An expert on the history of aviation at the Smithsonian told an audience at Wright State University on March 22 that museums make a difference in society by inspiring the public to think and learn more about the past.
Tom Crouch, senior curator of aeronautics for the Smithsonian Institution’s National Air and Space Museum, said the work of historians and public historians is important today since most people learn about history from popular culture, Hollywood and the Internet, not from textbooks and scholarly works.
“Public historians are the people who really do shape the general public’s understanding of history,” Crouch said.

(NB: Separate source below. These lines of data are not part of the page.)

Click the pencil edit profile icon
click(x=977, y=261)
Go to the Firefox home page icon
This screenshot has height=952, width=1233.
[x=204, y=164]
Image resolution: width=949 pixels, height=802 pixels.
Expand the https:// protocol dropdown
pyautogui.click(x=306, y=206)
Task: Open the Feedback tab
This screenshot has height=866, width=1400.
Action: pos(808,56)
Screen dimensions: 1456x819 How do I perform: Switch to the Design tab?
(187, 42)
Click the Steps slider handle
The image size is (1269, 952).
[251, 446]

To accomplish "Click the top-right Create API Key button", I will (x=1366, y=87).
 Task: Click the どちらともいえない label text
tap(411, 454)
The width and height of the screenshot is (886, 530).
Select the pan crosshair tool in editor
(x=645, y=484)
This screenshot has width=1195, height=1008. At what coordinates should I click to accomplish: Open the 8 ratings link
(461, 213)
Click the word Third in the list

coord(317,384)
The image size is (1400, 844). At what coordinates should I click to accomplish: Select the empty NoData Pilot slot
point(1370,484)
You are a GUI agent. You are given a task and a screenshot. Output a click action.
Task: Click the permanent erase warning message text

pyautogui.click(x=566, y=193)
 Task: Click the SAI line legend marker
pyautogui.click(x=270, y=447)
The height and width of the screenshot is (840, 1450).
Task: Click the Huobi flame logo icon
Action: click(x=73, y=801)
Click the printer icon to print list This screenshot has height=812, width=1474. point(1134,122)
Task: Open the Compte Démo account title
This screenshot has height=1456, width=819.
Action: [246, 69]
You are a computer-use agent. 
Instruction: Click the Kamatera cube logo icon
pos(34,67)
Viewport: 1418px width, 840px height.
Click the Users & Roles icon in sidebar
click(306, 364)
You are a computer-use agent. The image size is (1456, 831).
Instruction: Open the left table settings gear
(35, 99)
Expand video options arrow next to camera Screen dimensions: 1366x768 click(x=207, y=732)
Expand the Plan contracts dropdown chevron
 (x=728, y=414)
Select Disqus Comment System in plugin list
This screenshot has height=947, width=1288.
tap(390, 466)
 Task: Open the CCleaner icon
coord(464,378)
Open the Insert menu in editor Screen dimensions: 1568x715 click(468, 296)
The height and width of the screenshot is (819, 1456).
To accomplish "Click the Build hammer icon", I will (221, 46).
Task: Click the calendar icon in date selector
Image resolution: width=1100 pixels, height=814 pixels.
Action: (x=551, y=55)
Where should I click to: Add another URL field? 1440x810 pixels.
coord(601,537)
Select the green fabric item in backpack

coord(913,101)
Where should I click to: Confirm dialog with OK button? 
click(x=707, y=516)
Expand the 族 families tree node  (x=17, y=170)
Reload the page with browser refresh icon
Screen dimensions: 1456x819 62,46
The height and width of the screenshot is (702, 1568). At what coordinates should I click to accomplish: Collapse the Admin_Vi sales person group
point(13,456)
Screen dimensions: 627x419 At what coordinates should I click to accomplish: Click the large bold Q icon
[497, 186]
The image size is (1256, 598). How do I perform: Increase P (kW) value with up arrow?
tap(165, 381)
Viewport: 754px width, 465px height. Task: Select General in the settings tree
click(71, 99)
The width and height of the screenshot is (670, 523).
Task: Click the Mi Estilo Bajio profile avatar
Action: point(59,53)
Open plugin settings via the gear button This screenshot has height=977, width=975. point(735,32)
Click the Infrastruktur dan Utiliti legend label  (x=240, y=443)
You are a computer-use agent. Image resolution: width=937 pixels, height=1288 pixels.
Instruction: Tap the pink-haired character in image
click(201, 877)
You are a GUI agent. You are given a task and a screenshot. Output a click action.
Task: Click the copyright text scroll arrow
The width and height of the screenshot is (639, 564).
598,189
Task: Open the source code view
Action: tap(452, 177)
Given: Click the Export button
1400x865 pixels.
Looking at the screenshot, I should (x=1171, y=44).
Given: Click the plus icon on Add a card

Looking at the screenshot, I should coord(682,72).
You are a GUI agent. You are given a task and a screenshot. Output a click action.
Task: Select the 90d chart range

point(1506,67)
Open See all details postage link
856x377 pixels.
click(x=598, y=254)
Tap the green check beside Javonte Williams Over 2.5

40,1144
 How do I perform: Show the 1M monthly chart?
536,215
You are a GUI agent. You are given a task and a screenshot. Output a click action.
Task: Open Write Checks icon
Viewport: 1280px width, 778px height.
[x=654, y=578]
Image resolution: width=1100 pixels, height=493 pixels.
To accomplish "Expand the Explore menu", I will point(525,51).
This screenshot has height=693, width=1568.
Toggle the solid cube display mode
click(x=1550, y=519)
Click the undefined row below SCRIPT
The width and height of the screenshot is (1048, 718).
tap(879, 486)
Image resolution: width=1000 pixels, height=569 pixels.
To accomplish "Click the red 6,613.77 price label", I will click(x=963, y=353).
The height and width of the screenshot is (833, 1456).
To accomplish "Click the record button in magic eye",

Crouch was the keynote speaker at Wright in Your Own Backyard: Exploring and Presenting Controversy in Public History, the second annual Public History Graduate Symposium.
He remarked that he was the perfect speaker for the symposium since, over the course of his career, “I have gone from one controversy to another.”
Crouch discussed controversial exhibits he worked on during his museum career, including an exhibition at the National Museum of American History on the internment of Japanese Americans during World War II, and exhibits on World War I aviation and the Enola Gay, both of which were displayed at the National Air and Space Museum.
“I always thought it was important to use exhibitions to get people to engage and to think,” he said.
Crouch, who has written or edited more than a dozen books, is a respected expert on the history of aviation and flight technology, including the lives and careers of Wilbur and Orville Wright, inventors of the first powered aircraft.
The daylong symposium was organized by Wright State’s Public History program and sponsored by the Department of History, the College of Liberal Arts and the National Aviation Heritage Alliance.
The symposium also featured presentations by Mark Holbrook, marketing manager for the Ohio Historical Society; Dawne Dewey, head of special collections and archives and director of Wright State’s Public History program; and eight graduate students.